BONE, SAPARAKYAT.COM – Di balik tingginya tensi pertandingan Beramal Cup 2026 antar kecamatan se-Kabupaten Bone yang digelar di Stadion Lapatau Watampone geliat ekonomi masyarakat kecil ikut “menyala”. Bukan hanya tiket masuk yang laris manis, para pelaku UMKM di sekitar stadion juga merasakan lonjakan omzet yang signifikan.
Sejak pukul 13.00 wita, para pedagang sudah mulai memadati area stadion. Mereka datang lebih awal dengan harapan sederhana: dagangan habis, anak-anak bisa makan dengan layak, dan ada sedikit yang bisa ditabung untuk masa depan. Di bawah terik matahari hingga riuh sorak penonton mereka tetap bertahan, menjajakan harapan di setiap langkah kaki yang melintas.
Tak hanya menunggu pembeli, para pedagang juga aktif menghampiri penonton satu per satu sambil menawarkan berbagai dagangan, mulai dari minuman dingin, makanan ringan, hingga jajanan tradisional. Senyum ramah dan sapaan hangat menjadi cara mereka bertahan di tengah kerasnya persaingan dan ketidakpastian rezeki.
Setiap harinya, para pedagang mampu meraup penghasilan rata-rata hingga Rp1,3 juta.

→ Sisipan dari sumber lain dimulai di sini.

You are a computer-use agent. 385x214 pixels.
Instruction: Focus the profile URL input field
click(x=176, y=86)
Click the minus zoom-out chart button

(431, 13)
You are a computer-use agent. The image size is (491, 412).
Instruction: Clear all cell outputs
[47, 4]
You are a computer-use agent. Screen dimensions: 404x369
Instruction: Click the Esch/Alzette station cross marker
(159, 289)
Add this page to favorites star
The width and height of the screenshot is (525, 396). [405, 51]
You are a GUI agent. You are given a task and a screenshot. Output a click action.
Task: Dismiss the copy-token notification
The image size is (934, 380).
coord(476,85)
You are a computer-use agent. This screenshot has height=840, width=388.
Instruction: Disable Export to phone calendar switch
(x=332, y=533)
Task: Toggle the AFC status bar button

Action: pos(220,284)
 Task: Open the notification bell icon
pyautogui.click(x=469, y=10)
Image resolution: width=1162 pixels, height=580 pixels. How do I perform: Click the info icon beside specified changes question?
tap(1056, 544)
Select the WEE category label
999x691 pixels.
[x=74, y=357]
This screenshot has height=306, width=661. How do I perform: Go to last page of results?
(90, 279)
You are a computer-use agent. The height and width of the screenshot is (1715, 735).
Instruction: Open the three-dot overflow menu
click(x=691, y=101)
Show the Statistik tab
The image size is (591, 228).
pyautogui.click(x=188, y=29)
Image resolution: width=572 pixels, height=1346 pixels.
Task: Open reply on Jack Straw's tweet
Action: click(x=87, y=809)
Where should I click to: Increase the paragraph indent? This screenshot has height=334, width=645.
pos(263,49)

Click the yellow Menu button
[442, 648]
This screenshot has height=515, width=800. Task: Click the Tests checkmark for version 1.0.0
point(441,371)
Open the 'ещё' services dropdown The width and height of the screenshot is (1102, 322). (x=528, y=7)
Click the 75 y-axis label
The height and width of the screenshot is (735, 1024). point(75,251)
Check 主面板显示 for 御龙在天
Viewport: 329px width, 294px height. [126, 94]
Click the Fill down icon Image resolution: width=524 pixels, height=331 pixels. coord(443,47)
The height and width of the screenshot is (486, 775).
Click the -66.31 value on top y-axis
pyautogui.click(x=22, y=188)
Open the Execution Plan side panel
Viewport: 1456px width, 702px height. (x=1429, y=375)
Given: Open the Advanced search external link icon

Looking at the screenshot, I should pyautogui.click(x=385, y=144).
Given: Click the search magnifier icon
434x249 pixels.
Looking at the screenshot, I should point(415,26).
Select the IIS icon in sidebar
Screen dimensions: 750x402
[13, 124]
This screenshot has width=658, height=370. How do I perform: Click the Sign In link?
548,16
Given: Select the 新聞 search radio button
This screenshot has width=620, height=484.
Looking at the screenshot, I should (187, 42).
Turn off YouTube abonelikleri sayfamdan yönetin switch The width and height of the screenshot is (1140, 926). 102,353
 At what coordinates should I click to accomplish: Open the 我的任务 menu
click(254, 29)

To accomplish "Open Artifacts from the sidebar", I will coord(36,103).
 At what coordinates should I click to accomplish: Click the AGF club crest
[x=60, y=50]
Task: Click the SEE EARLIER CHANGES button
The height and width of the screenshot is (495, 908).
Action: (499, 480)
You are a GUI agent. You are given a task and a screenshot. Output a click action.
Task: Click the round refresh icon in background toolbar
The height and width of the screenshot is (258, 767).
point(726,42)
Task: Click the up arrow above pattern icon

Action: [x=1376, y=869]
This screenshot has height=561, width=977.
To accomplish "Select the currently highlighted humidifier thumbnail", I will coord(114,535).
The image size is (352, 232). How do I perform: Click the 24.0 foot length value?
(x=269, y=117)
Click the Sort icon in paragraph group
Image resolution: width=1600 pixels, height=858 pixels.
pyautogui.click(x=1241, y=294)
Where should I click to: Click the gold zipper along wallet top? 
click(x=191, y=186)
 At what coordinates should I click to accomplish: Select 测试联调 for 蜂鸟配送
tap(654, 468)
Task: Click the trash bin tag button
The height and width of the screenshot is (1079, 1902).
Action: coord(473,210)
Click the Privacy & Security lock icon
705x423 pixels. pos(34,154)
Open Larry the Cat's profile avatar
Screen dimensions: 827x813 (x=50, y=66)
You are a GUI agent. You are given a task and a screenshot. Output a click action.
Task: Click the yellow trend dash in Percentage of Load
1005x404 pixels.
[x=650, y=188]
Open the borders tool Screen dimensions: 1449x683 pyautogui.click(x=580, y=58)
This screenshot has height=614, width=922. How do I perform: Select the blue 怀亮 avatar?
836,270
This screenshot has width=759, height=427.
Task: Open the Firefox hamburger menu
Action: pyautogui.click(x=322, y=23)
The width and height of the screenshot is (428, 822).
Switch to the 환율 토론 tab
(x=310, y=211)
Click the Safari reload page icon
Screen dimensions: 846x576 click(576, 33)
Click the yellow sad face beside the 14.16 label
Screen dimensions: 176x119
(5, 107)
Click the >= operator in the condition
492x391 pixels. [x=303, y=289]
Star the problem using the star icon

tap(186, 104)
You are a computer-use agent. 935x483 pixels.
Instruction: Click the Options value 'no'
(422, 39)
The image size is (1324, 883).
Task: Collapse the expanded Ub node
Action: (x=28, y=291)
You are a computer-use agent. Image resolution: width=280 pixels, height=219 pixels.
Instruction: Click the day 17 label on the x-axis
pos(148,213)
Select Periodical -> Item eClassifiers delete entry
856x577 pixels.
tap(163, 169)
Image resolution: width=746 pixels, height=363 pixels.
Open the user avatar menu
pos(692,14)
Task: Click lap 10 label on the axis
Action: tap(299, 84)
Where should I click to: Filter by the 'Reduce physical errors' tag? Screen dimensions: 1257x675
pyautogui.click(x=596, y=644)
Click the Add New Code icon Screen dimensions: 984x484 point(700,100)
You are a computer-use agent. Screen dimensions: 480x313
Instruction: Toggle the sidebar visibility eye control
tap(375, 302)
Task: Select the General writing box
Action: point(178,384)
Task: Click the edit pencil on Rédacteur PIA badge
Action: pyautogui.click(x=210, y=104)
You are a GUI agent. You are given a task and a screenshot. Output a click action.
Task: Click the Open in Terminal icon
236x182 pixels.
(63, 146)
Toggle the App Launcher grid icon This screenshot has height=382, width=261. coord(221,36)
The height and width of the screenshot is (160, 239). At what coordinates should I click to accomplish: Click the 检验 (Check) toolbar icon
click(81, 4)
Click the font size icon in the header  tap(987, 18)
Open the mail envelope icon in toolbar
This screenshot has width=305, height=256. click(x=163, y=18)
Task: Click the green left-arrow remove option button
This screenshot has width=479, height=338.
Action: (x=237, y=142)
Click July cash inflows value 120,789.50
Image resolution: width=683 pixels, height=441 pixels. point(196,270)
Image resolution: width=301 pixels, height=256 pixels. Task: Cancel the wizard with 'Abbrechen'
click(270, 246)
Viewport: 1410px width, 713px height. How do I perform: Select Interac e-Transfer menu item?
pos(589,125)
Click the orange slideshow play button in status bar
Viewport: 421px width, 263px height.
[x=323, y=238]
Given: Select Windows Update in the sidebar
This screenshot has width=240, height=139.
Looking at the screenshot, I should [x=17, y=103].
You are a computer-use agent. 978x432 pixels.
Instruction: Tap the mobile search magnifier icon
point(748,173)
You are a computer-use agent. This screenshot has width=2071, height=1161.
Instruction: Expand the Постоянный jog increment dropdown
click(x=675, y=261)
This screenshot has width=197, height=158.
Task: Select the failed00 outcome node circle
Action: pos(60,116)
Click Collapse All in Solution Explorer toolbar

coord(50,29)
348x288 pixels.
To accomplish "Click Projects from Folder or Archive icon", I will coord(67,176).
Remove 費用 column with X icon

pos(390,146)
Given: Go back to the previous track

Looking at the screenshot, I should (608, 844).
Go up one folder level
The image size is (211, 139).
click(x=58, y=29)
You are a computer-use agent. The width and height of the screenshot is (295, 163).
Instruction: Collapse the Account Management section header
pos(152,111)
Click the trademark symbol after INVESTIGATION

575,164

Bahkan pada laga panas antara Kecamatan Tonra melawan Kecamatan Kahu, omzet pedagang meningkat lebih tinggi dari biasanya.
Rosmi, salah satu pedagang asal Kelurahan Apala, mengungkapkan bahwa dirinya mencatat pendapatan tertinggi sepanjang turnamen pada pertandingan tersebut.
“Waktu Tonra lawan Kahu, saya dapat sampai Rp1,6 juta. Itu yang paling banyak sampai babak 8 besar ini,” kata Rosmi kepada awak media, Jumat sore, 15 Mei.
Namun di balik angka-angka itu, tersimpan perjuangan yang tak selalu terlihat. Ada tenaga yang terkuras, ada waktu bersama keluarga yang terlewat, dan ada doa-doa yang diam-diam dipanjatkan agar dagangan hari itu tidak tersisa.
Menurutnya, antusiasme penonton yang memadati stadion menjadi berkah tersendiri bagi para pelaku usaha kecil. Ramainya pengunjung membuat dagangan seperti makanan, minuman, hingga jajanan cepat habis terjual, seolah menjadi jawaban atas kerja keras yang mereka lakukan sejak siang hari.
Rosmi juga optimistis bahwa pada laga semifinal hingga final nanti, jumlah penonton akan semakin meningkat, sehingga peluang meraih keuntungan pun makin besar.
“Bukan tidak mungkin di semifinal dan final nanti pembeli makin banyak, jadi dagangan juga makin laris,” tambahnya.
Para pedagang pun berharap agar event seperti Beramal Cup bisa terus digelar secara rutin setiap tahun. Bagi sebagian orang, ini mungkin sekadar turnamen sepak bola. Namun bagi mereka, ini adalah sumber penghidupan, tempat menggantungkan harapan, dan jalan untuk memenuhi kebutuhan keluarga.
“Kami sangat berharap pemerintah dan panitia bisa adakan turnamen ini tiap tahun. Kalau ada event besar seperti ini, kami pedagang sangat terbantu, baik untuk kebutuhan sehari-hari maupun biaya sekolah anak,” harapnya dengan penuh haru.
Beramal Cup 2026 bukan hanya tentang siapa yang menang di lapangan, tetapi juga tentang siapa yang tetap bertahan di luar garis pertandingan. Di antara gemuruh sorak penonton, ada cerita-cerita kecil tentang perjuangan, tentang harapan, dan tentang kehidupan yang terus berjalan, pelan, namun pasti.